During all this churn, every new board leader has come armed with a new vanity project mistaken for a magic wand. Big names have been thrown in, bigger money has been thrown at them, but it has all been an attempt at managing perception. It's almost as though the PCB has taken over the hilarity duties from the team.

There is no substitute for properly organised domestic cricket played on regularly relaid and varied pitches that encourage stroke-play and bowling of all varieties. The PCB instead has focused on shiny new tournaments with fancy names and promoters. Players have come up despite the lack of system in the past too, but must we always hope to replicate what is not sustainable?

It doesn't help that Pakistan cricket has been isolated to varying degrees ever since the attack on the Sri Lanka team bus in 2009. Nor does the political turmoil in the country make things easy: the PCB has not been able to insulate itself from the country's politics. But as cricket becomes more and more professional, getting left behind is not an option. The most practical - and painstaking - solution is to build a system that is immune to changes in government, one that protects its players from external influences, one that invests in infrastructure and matches as opposed to big names.
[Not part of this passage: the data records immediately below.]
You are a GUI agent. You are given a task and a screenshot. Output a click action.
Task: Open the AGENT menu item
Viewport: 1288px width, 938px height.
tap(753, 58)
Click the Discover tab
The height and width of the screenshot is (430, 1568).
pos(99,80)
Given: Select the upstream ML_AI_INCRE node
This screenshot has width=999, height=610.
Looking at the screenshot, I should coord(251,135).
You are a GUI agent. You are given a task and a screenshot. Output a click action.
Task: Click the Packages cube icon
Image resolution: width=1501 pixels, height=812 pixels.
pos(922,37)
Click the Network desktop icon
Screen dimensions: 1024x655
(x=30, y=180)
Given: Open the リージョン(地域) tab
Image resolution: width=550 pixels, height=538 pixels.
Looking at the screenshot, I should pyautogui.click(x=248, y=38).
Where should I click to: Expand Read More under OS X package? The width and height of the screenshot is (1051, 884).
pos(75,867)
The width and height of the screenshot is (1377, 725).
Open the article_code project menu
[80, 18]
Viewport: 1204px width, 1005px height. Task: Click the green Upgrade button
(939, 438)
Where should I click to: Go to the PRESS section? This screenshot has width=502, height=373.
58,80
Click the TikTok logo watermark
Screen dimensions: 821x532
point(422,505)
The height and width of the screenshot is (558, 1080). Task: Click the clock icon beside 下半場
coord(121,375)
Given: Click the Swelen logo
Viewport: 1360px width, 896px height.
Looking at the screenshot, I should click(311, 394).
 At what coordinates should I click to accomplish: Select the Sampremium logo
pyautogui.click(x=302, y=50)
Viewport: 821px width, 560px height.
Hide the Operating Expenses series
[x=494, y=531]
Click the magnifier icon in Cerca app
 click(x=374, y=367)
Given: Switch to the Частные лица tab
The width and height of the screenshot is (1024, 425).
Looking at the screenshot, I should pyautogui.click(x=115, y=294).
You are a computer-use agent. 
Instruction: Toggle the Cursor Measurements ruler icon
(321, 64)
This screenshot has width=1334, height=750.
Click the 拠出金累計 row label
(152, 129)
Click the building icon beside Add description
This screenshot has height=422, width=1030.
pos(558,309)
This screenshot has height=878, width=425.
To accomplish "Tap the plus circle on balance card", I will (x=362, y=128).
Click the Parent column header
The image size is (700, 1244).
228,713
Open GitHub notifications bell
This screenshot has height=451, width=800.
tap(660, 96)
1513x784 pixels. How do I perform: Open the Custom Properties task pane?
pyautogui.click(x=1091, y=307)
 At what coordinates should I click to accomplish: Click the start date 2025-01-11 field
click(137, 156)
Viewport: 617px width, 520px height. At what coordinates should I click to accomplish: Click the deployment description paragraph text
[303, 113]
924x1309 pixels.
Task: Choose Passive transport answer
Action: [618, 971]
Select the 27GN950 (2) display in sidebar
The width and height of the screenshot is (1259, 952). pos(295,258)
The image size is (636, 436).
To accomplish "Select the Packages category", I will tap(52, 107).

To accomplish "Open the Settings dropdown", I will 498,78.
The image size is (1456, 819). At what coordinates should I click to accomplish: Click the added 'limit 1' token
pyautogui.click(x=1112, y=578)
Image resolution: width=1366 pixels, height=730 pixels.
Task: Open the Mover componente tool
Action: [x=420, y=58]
Pakistan cricket appeals to neutrals precisely because it has repeatedly managed to overcome challenges in the past to produce cutting-edge cricket even though it might not have produced as many titles as it should have for the amount of talent and innovation it had. Now that we are seeing the consequences of a complete collapse in the administration, it is worth pausing and asking if we mistook the products of the system, however flawed, for mythical mercurial creatures.